As Jackson Heights Takes The Baton From Brooklyn, Gentrification Is Off At A Winning Pace
For a genuinely multi-cultural New York experience, it doesn’t get any more diverse than Jackson Heights.
With Brooklyn’s rents and sales continuing to heat up like asphalt in August, it makes sense that other New York boroughs are joining the race led by Kings County for a decade or so. Distilling the attributes that made Brooklyn what it is—close proximity to Manhattan, cultural diversity, great architecture and affordability—one neighborhood appears to be following more closely than others. Jackson Heights in Queens.
For a genuinely multi-cultural New York experience, it doesn’t get any more diverse than Jackson Heights. A staggering 167 languages are estimated to be spoken here and the neighborhood is only a 30-minute subway ride to the city. For many years the area was split mainly between South Asians (Indians, Bangladeshis and Pakistanis) and Central and South Americans. For quite a while now, the smorgasbord of cuisines there had hordes of visitors trekking over bridges to wallow in the exotic fare. Now they are deciding to stay.
Rents are a few hundred dollars less than rapidly gentrifying Brooklyn areas such as Crown Heights and Bedstuy, with a 1-bedroom apartment renting for around $1500 a month and a 2 bedroom, just shy of $2000 a month. On the other hand, transplants could save money over trendier Brooklyn in the buyer’s market. You can get a renovated 4-bedroom apartment in a pre-war building from $500-$600K.
Daniel Karatzas of Beaudoin Realty has been a realtor in Jackson Heights for twelve years. Many of his recent clients reflect the changing demographics of the area.
“Most people buying studios and one bedrooms tend to come from outside the neighborhood,” he says. “Larger apartments (2BR+) and houses is more of a 50-50 percent mix of locals upgrading and people new to the area. For the last 15 years there has been a northward migration from Brooklyn (specifically Greenpoint, Williamsburg and Park Slope) for people looking for more room at a more reasonable price. Over 50 percent of those new to the neighborhood are coming from Brooklyn and Manhattan, especially in the 35 to 50 age bracket.”

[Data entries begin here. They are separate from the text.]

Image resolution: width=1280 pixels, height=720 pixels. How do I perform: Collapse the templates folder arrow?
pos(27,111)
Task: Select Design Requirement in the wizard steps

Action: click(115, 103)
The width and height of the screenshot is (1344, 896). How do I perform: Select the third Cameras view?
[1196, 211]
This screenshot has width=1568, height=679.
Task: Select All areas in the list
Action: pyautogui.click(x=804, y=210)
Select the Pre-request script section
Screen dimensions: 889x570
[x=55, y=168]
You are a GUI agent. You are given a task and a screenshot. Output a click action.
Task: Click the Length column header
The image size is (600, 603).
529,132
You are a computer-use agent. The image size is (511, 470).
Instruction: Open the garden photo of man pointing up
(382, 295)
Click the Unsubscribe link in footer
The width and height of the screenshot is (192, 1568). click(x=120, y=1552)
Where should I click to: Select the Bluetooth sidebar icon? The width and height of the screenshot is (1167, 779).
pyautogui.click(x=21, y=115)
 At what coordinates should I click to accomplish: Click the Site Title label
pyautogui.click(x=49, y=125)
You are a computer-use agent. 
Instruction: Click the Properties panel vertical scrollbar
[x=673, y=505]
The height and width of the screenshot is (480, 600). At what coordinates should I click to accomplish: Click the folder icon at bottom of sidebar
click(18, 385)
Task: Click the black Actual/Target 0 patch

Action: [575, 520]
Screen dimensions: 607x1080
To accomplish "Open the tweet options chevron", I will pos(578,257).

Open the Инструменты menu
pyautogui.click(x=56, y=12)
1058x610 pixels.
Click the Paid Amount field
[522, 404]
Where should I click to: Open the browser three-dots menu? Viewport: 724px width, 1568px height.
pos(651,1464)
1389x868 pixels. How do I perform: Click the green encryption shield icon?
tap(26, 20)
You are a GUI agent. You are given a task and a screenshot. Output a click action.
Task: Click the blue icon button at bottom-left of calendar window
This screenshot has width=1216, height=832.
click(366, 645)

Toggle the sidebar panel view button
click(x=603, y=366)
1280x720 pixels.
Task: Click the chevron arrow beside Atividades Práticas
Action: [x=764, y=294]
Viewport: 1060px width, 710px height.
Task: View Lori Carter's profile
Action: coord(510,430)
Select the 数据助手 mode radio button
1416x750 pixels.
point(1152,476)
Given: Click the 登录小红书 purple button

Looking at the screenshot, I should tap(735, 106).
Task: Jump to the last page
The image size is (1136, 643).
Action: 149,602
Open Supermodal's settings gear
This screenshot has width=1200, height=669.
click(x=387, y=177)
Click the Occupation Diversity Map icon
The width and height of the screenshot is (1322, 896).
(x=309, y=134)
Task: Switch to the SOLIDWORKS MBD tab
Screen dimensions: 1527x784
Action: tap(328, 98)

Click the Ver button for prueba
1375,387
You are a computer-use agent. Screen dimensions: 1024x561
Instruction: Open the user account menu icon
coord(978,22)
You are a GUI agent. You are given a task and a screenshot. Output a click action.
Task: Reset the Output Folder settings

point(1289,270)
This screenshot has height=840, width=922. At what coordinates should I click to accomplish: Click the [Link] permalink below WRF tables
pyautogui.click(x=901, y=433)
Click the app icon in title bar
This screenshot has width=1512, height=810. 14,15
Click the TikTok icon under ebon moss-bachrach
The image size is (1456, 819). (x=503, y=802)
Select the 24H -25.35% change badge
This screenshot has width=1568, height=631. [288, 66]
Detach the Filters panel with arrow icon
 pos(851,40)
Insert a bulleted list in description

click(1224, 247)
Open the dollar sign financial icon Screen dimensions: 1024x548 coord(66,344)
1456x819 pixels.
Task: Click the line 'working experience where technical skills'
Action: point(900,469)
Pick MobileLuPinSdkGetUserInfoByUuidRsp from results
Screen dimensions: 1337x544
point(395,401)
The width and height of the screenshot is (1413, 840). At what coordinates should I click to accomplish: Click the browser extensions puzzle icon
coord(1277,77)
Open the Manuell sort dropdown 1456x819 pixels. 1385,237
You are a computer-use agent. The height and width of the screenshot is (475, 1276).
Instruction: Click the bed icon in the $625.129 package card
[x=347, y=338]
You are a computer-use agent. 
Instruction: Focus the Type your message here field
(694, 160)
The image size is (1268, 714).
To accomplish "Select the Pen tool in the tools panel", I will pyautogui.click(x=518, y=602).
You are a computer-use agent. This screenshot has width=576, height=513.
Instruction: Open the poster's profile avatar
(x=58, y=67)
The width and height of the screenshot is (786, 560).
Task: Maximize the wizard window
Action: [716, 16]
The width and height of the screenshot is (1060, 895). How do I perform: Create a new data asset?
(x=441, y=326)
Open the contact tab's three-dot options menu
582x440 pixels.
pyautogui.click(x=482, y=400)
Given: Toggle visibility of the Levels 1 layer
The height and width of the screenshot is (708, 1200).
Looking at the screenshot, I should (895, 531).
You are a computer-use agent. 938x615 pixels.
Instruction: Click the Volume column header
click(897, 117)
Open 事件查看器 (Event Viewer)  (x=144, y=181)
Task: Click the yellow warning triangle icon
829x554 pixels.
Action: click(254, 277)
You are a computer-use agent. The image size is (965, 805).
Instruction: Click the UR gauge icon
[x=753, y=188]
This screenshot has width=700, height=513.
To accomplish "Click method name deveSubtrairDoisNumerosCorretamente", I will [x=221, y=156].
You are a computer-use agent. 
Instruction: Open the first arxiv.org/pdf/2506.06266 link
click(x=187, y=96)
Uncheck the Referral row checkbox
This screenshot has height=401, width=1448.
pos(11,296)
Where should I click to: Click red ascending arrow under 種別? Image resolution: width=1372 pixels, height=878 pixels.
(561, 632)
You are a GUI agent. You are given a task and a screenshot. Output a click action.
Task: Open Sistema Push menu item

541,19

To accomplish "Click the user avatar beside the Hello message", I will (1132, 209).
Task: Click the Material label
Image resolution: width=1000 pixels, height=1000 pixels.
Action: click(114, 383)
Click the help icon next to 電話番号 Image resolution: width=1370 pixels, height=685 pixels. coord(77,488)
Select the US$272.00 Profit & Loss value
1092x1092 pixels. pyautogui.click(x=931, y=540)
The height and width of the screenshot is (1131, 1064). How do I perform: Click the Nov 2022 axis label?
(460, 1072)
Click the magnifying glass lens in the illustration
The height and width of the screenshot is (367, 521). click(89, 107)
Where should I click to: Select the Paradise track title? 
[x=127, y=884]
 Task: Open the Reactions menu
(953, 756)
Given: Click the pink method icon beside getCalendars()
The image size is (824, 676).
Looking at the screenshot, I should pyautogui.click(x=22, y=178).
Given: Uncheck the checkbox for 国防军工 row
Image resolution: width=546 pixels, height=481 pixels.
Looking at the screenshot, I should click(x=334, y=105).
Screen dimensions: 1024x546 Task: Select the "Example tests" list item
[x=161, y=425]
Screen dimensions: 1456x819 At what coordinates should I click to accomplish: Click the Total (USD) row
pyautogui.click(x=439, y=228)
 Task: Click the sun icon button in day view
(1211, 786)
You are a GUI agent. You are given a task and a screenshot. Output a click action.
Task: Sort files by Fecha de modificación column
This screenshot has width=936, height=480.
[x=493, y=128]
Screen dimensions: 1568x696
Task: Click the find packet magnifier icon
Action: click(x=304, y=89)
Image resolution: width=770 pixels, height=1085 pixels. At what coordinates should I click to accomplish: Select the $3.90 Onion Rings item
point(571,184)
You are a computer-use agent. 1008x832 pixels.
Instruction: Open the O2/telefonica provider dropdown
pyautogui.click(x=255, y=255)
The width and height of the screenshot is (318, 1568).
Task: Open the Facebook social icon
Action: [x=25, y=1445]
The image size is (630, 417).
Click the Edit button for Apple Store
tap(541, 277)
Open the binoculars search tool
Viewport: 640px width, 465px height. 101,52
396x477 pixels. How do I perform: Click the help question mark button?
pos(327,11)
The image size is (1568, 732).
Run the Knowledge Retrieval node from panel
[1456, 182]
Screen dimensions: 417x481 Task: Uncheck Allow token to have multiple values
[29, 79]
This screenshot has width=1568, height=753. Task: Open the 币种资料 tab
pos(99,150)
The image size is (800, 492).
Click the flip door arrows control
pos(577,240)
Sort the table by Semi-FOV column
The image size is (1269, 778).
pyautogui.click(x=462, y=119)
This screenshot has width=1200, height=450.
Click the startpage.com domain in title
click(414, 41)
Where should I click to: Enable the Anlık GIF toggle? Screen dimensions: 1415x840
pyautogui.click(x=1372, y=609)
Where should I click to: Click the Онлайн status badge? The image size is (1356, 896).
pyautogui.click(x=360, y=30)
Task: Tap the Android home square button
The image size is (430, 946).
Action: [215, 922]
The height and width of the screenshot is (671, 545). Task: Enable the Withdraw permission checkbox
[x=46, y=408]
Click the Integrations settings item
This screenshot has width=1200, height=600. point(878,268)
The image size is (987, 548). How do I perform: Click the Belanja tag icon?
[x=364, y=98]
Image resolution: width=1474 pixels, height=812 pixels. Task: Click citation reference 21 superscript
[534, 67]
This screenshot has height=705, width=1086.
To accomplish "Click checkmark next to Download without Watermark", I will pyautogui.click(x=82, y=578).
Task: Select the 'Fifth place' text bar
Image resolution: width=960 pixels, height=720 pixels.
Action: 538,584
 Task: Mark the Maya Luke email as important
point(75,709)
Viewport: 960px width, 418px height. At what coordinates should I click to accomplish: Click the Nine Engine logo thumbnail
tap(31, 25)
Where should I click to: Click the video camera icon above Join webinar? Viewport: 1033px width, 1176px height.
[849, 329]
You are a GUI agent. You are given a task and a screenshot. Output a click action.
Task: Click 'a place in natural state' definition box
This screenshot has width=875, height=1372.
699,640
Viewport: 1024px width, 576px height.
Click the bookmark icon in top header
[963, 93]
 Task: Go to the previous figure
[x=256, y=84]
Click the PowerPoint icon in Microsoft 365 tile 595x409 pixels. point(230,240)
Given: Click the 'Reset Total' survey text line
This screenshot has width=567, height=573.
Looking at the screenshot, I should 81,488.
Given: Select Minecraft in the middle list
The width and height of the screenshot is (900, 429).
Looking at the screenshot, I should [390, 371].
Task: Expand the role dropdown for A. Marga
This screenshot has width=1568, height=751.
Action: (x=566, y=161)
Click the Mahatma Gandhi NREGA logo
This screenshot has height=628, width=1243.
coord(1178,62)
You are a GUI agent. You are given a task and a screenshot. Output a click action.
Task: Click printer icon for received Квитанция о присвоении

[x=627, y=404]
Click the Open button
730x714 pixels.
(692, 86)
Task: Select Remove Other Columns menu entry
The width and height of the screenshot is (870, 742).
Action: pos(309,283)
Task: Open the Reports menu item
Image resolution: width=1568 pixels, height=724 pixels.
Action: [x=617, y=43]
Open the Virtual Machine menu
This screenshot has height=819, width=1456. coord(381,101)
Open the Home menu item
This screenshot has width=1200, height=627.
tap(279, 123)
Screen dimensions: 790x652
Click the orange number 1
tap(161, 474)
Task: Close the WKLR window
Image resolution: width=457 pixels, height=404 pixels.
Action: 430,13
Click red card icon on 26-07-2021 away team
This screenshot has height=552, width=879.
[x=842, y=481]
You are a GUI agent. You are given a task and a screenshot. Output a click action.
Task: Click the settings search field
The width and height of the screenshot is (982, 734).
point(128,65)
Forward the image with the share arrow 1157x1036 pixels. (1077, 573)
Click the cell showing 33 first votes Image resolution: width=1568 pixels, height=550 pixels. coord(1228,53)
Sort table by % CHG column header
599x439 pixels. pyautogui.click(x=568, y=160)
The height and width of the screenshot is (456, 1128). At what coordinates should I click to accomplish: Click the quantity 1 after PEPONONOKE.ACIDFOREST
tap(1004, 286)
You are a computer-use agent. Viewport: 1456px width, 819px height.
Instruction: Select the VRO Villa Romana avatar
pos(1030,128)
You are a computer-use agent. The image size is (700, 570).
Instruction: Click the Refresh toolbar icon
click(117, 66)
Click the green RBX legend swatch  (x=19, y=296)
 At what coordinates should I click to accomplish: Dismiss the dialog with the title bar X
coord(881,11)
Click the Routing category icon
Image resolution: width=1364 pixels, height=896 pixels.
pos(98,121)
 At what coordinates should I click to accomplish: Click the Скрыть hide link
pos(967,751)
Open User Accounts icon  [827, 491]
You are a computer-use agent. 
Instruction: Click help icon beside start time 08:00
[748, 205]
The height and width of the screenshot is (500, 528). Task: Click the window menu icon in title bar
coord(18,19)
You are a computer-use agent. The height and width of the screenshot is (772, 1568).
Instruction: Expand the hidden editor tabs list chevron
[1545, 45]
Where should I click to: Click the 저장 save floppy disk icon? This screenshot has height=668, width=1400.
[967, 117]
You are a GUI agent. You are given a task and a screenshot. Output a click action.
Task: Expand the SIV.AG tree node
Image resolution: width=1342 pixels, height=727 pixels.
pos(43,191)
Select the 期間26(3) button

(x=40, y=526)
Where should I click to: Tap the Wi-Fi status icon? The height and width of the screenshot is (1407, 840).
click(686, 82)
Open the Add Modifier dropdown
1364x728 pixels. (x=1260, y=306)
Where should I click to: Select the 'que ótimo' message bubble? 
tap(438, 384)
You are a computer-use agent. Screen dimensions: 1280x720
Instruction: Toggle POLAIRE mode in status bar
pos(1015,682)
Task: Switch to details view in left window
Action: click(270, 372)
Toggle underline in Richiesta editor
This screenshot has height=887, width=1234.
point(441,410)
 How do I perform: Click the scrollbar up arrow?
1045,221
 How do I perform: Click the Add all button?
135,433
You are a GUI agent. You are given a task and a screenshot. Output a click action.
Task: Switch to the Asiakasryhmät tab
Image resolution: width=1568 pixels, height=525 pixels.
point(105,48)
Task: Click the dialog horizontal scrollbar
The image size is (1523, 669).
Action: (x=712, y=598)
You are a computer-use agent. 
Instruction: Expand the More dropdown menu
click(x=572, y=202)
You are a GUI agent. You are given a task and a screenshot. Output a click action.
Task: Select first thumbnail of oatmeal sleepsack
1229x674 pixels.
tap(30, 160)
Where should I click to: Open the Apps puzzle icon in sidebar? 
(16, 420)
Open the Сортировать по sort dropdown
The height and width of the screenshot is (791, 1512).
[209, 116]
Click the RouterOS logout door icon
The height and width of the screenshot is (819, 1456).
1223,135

Karatzas says that an historic district of thirty blocks has limited any new construction there and the outlying blocks are already densely built up—meaning that the risk of over-development there is also a non-issue.
“The most activity and attention has been paid to the co-op conversion of Washington Plaza with its 192 units,” he explains.
As a realtor who has many new out-of-town clients moving into the neighborhood, Karatzas tends to take a philosophical perspective on the dreaded “G’ word.
“A hundred years ago this was a planned community aimed at the middle to upper-class. The golf course and tennis club have been gone for over 60 years, so the legacy of the original developer, the Queensborough Corporation, are the residential and commercial buildings that remain. The landmark status has been an aesthetic benefit for the 20+ years it has been in effect. I don’t care who the people are, as long as they take care of their property—whether they own or rent it—and respect their neighbors.”